Harmonies poétiques et religieuses – Bénédiction de Dieu dans la solitude
Piano Sonata in C, Op.53 (Waldstein)
Piano Sonata No.3 in F minor, Op.5
François-Frédéric Guy (piano)
Reviewed by: Colin Anderson
Reviewed: 4 November, 2006
Venue: Queen Elizabeth Hall, London
Guy’s discernment illuminated the Liszt opener: his limpid touch burgeoned Liszt’s meditation and with climaxes carrying an ecstatic quality. If the music itself, with its salon aspects and rippling figuration, doesn’t always seem to equate with the piece’s ambitions (and, at 20 minutes or so, it always seems rather too long), there was no doubt that Guy was thoroughly absorbed in this ‘journey and return’ and he signalled the ‘arrival’ with some especially memorable sepulchral-sounding chords.
The ‘Waldstein’ was decidedly curious if, again, individual and stimulating. With a soundworld akin to a velvet lining, Guy tended to soften the edges somewhat although his poise, as well as articulate and integrated tempos, paid dividends in the first movement. Notable was the very spacious tempo adopted for the second movement Adagio molto – here ‘molto’ was the watchword – hushed, expectant, solemn, but the hymn-like and recurring idea of the finale seemed rather verbose (fulsomely pedalled), while the coda, taken very fast, seeming disproportionately skittish.

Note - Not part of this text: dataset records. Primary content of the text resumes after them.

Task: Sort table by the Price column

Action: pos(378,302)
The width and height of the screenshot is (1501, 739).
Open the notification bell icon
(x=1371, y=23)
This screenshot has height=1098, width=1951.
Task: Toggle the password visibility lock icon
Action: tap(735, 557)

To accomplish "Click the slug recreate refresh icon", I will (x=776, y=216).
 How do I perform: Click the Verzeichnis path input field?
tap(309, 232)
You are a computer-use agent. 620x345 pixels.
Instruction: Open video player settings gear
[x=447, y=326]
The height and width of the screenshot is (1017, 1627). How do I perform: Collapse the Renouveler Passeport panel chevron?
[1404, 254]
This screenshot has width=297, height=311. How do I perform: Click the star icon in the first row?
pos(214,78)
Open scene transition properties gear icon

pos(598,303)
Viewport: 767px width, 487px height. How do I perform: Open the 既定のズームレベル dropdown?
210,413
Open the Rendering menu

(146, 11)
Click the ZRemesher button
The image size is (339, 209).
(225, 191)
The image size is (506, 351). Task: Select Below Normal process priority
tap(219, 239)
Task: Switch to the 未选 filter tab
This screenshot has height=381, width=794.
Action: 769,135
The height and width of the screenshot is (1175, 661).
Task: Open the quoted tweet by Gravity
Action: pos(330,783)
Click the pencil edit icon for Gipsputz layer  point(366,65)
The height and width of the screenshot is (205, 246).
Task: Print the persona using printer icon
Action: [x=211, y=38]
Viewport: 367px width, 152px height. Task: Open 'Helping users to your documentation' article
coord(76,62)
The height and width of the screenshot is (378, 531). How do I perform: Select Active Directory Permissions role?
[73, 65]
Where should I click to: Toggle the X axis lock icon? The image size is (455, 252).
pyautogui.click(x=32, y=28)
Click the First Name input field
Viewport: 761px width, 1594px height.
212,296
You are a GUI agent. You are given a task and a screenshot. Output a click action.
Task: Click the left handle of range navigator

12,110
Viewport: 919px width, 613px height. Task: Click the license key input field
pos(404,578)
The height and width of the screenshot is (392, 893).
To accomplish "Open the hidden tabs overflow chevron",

Similar discrepancies illuminated or affected the Brahms, very much a searching account, with heroic and rarefied aspects vividly contrasted in the exposition (but less persuasive come the repeat) – and with a predilection of touch and colour that was maybe too calculated. Guy is a pianist who can conjure a grand flourish (such as the close of the outer movements) and he can also create the most delicate and ‘distant’ of ripostes – the Andante espressivo, spaciously conceived, was rapt and deeply sensitive, and, then, an inward trio contrasted with a sturdy scherzo. ‘Rückblick’ (reminiscence) was given with naked emotion. The finale was somewhat disjointed to begin with, but how wonderfully Guy ‘melted’ into the delicious second idea; after this he powerfully welded the sonata’s homecoming, although his dangerously fast tempo for the final passages wasn’t always successfully negotiated.
Like what he did or not, Guy’s individual assumption of these works was thought-provoking and refreshingly personal, and some of his ultra-quiet playing was mesmerising (if at times usurped by the creaking piano stool!). Guy’s single encore was ‘late’ Brahms, one of the Opus 116 Pieces, which returned the evening to a state of benediction as espoused by Liszt and, here, Beethoven.